After a 22-32 mark in the debut season in 2022, the NightOwls improved to within a game of the .500 mark at 26-28, ending with two solid road wins in Kamloops. Under Head Coach Greg Frady, Pitching Coach Gorm Heimueller, and Assistant Coach Sean FitzGerald, Nanaimo saw improvements in offence, pitching and defence over the inaugural season.

We are happy with the strides the team made, on and off the field,” said Jim Swanson, GM of the NightOwls. “Of course, we all want to see what a playoff game is like at Serauxmen Stadium — the games this season had an electricity that was fun for everyone, and was certainly noted by visiting teams. Our guys fed off that excitement, no question.”
The fan entertainment factor also went up in the second year, more action in the stands and on the field between innings.
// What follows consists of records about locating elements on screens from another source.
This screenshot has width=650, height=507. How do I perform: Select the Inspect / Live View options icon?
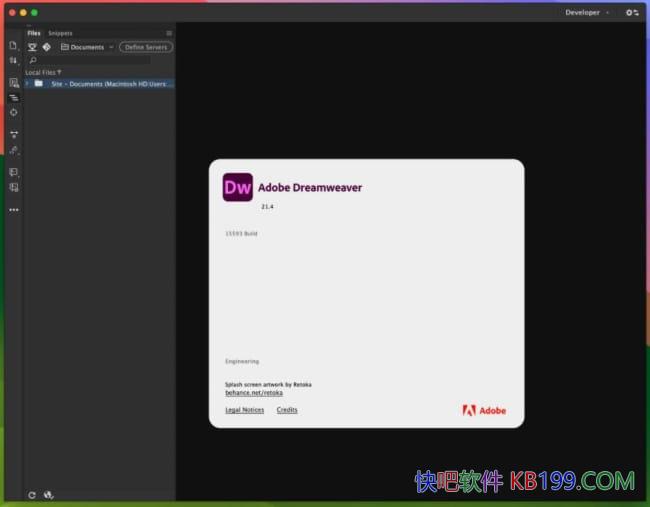point(13,83)

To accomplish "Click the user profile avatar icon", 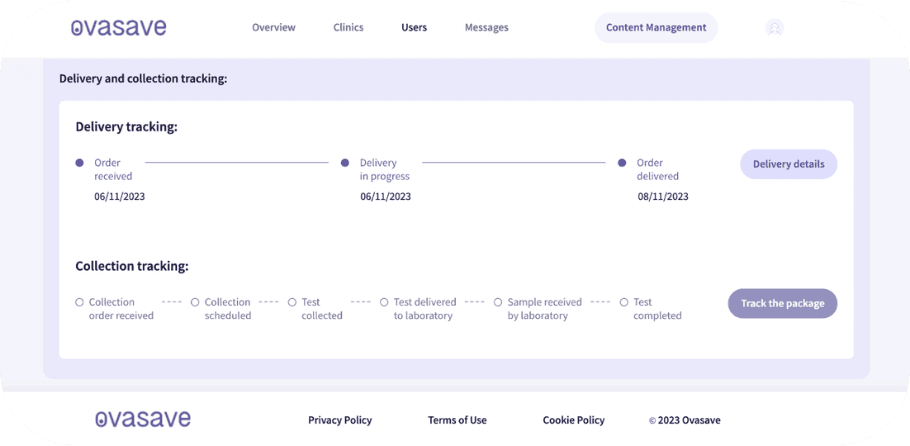I will 774,28.
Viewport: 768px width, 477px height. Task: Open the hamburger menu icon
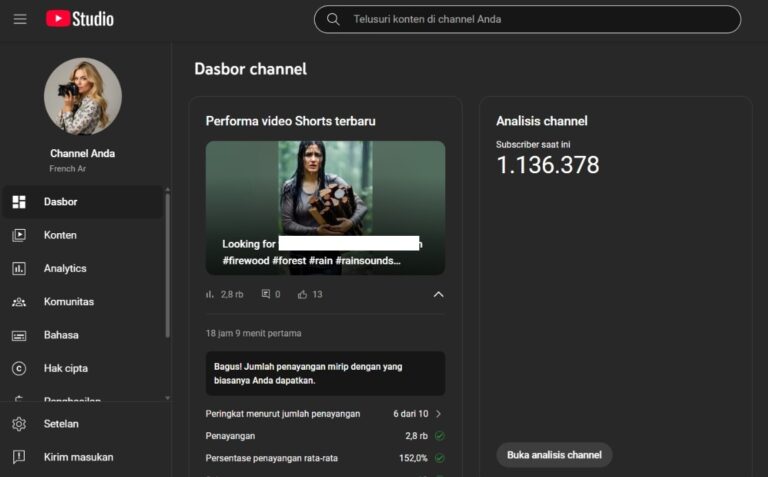click(x=20, y=19)
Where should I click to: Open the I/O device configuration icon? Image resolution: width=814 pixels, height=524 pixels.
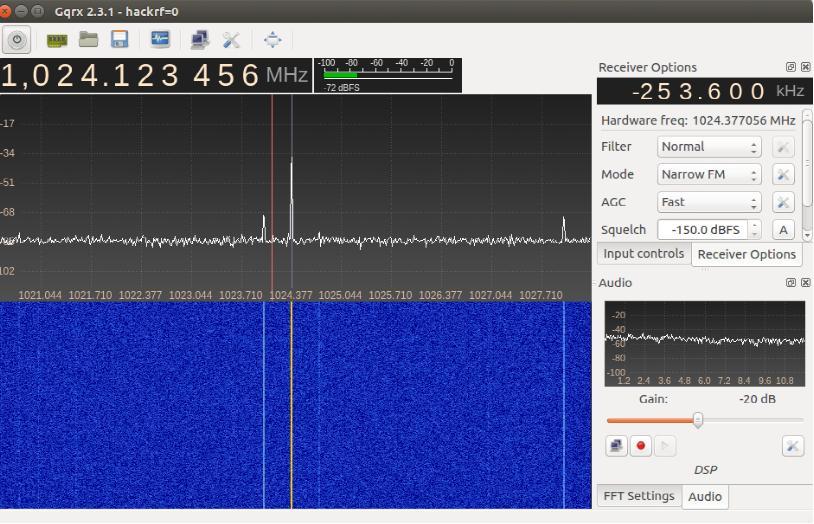57,40
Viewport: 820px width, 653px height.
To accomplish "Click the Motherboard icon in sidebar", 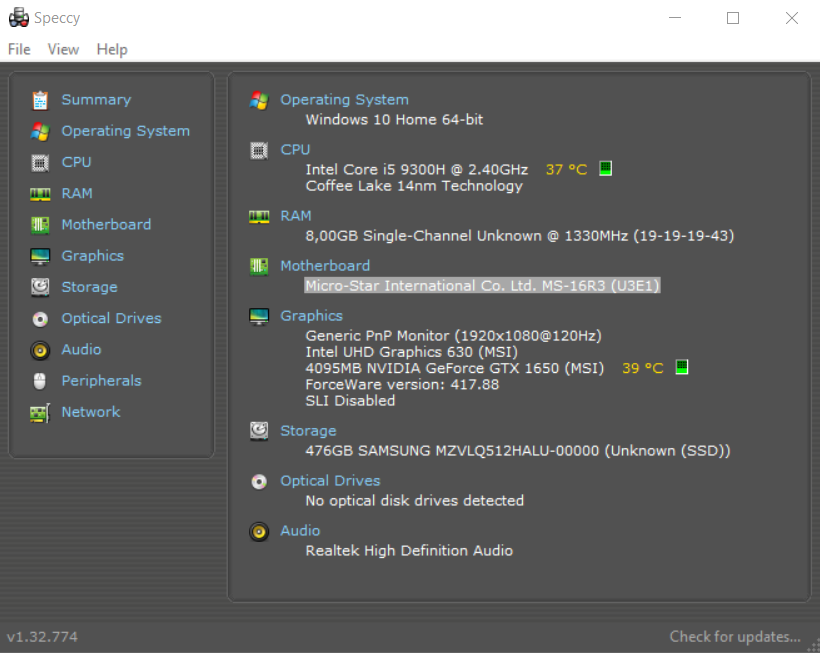I will (x=40, y=225).
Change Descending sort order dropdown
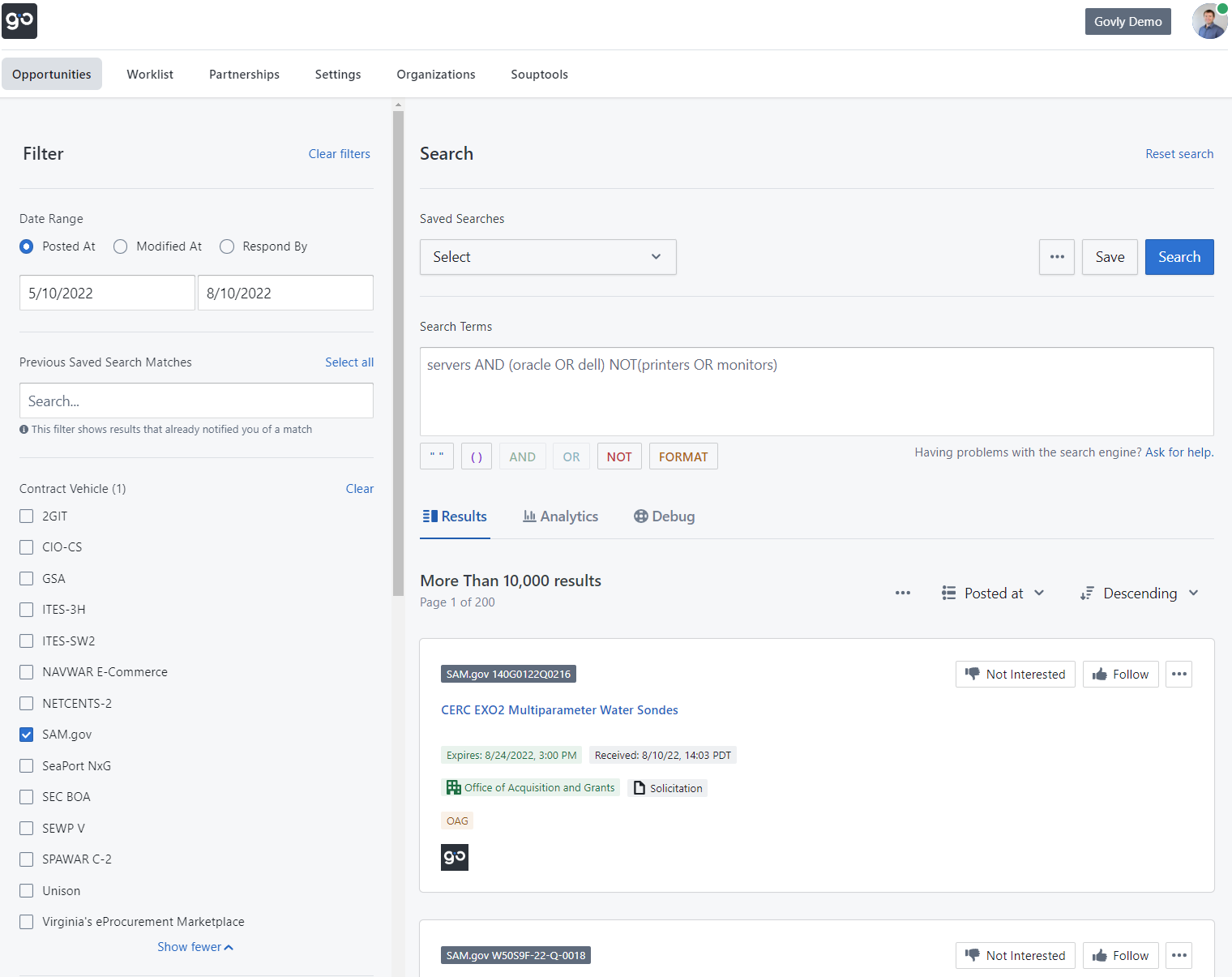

“That was a major focus this year, improvements in our press box and in the crowd,” said Swanson. “(Assistant GM Tina Cornett) and I worked very hard on changes to that area, and we have a base crew now we think will only bring more added entertainment in 2024 and beyond. Bringing on Darcy “Details” McBride and Geoff Linn, and improvements to the scoring and data side, with Ben Carter handling broadcasts and Keygan Hankins with baseball operations needs, moved us forward.
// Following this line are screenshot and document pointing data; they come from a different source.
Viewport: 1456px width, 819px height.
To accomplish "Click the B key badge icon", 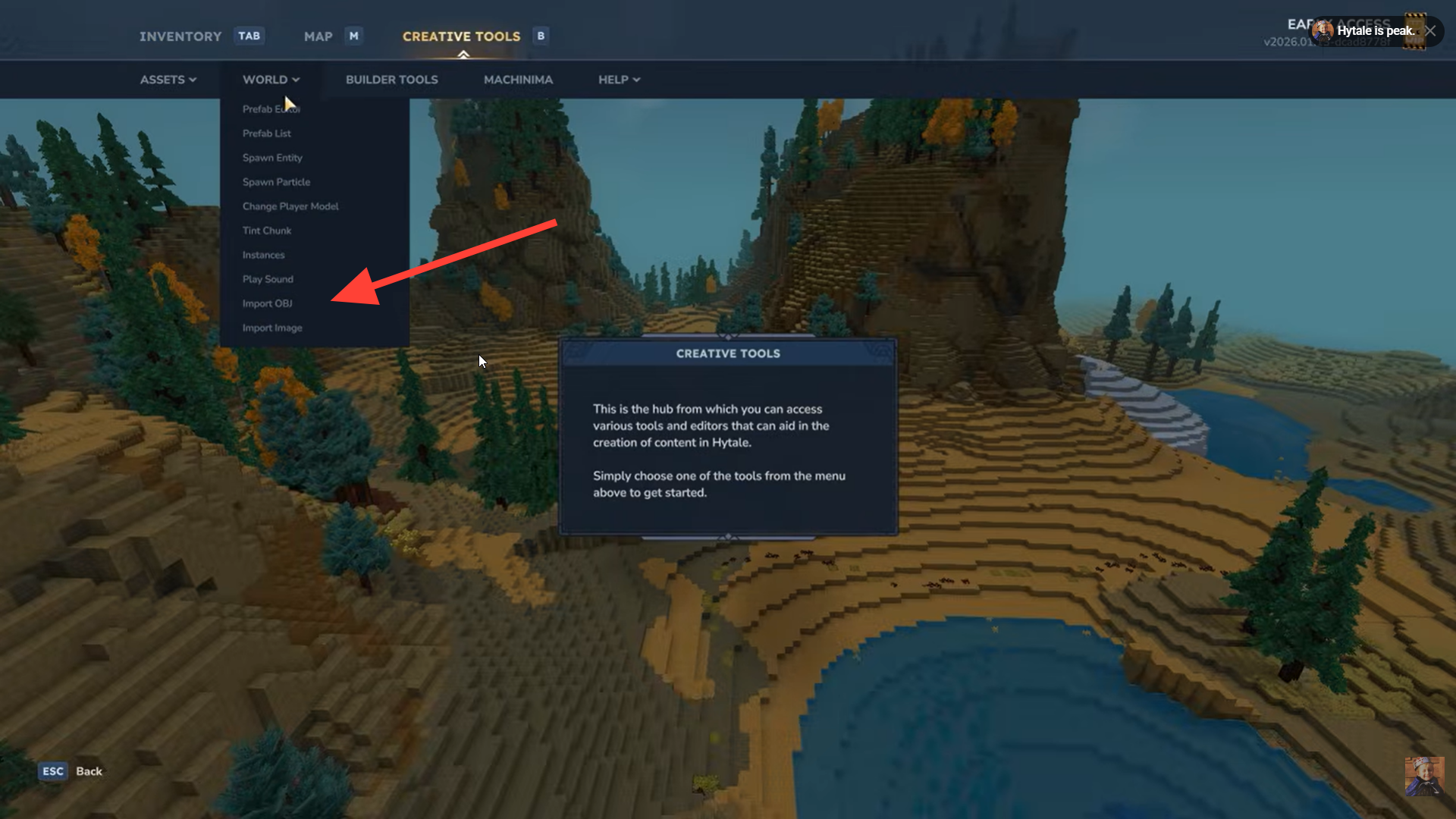I will click(x=541, y=36).
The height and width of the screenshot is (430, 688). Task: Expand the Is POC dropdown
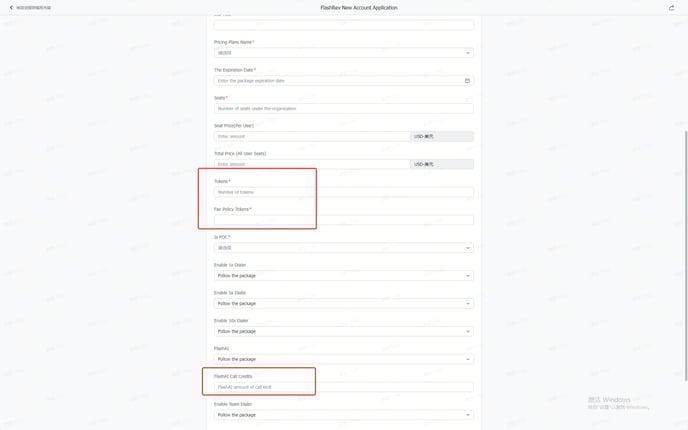click(344, 248)
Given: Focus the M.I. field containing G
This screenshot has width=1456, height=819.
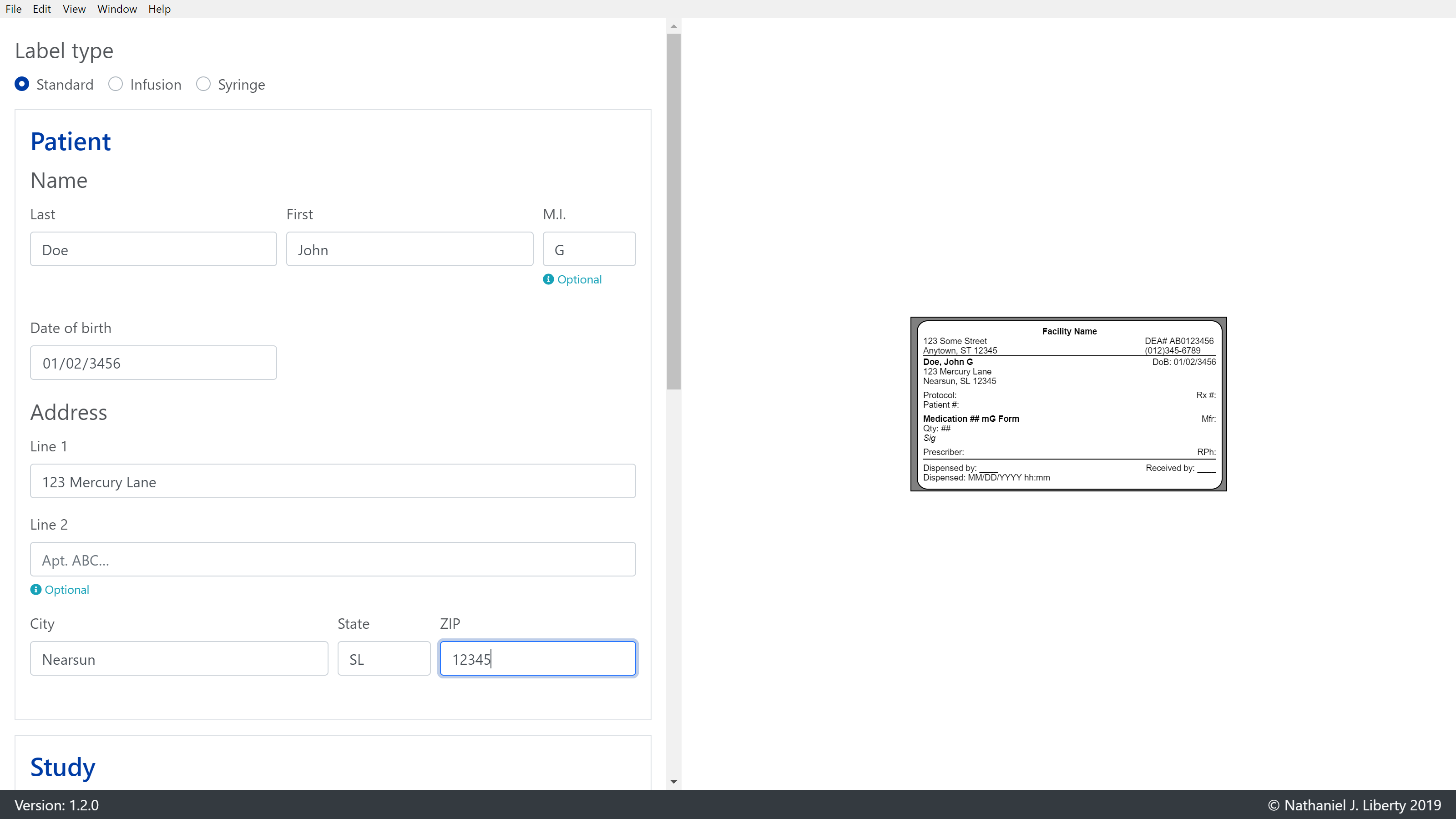Looking at the screenshot, I should click(589, 249).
“The new PA system and additional stands on the third base side were great additions, and going to a NightOwls game has become an event for Nanaimo and area residents. There are more improvements to come for 2024 and beyond, too.”
The team itself had notable performances, including the first-ever NightOwl to be drafted when infielder Elijah Ickes, who will head to the University of Hawaii in his home state this fall, was taken in the 19th round by the Texas Rangers. Ickes would have gone earlier in the draft but was unlikely to sign pro with a great scholarship package — and that’s how it played out as he declined the pro enticement and will be a collegiate player and re-enter the draft after his junior season.
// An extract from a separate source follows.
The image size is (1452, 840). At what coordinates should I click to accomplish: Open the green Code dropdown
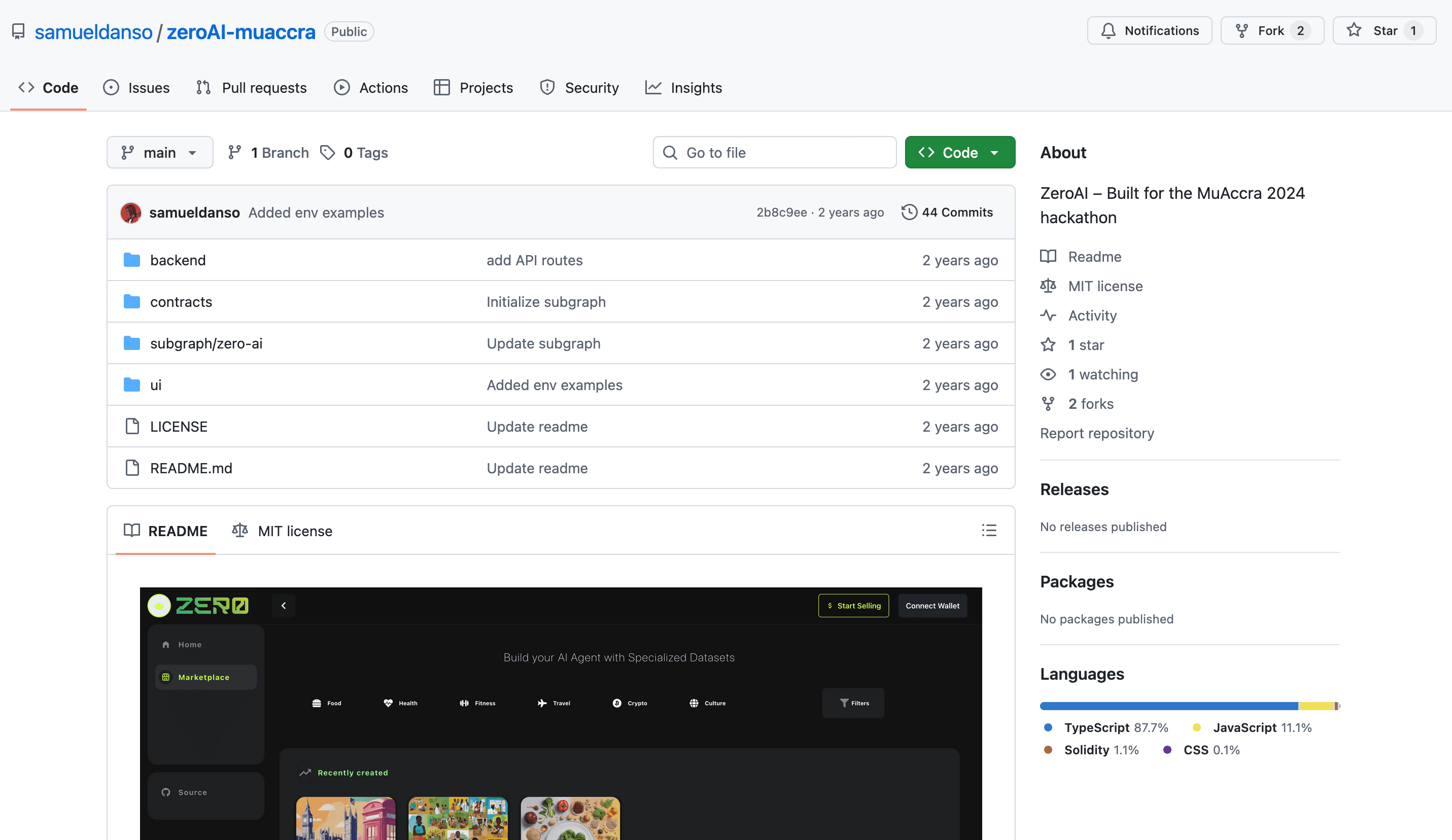959,153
Ickes and Nanaimo-bred infielder Aaron Marsh, his double-play partner many nights, were named co-winners of the Player of the Year award — Marsh hit .287 with 24 runs driven in, and Ickes was the slickest with the glove, making so many spectacular plays at short while batting .277 with a team-high 49 hits and 11 stolen bases.
Strong offensive seasons from catchers Mike Easter and Ethan Rivera (near league leaders in home runs with four), infielders Brandon Nicoll and Wylie Waters, and outfielders Riley Paulino and Brandon Hupe spurred the offense, which struggled due to some injury issues but still finished just above the middle of the pack in the league in average (.254) and home runs (18). Nicoll led the team with 12 doubles.
Co-pitchers of the year — one a starter, one a reliever — were two guys who came to the NightOwls from NAIA Arizona Christian, lefty Bear Pinedo and righty Payton Robertson. Pinedo was untouchable and should be a first-team WCL all-star, with a 0.96 ERA and just six hits allowed in 19.2 innings, while fanning 30 and notching a league-leading seven saves. Robertson, who made eight starts and posted a team-high 41.2 innings, was 4-3 with a 3.67 ERA, walking only 11 batters. Seth Gurr, Nathan Buchan (3-3, nine starts), Jacob Fleury (who was 5-0 as a reliever, with a save), Lucas Hines, Connor Gleissner and Cooper Littledike led a deep pitching staff that had Pinedo and Blake MacMillan ready to close things off. No pitcher was ever over-used due to strong numbers on that side of the diamond.
Fleury was named the winner of the citizenship award, while Ickes, in a no-brainer, won the top prospect honours.

“We worked hard at getting a roster of committed, dedicated players, and so many proved that out over the pro-style season that is what the WCL offers,” said Swanson. “The warriors who battled to the end had this team on the cusp of a playoff spot, and fans noticed a notable improvement overall — this group battled, and took on a real Nanaimo-type lunchbucket mentality that was easy to cheer for.”

The work now starts to get the NightIOwls ready for the third season, starting in late May in 2024 at Serauxmen Stadium. Recruiting and season ticket renewals are already underway at the same time as plans are made to take down the 460 Realty Bathtub Bar fencing, other signage, and move the Owls Nest DoubleDecker Bus to storage for eight months.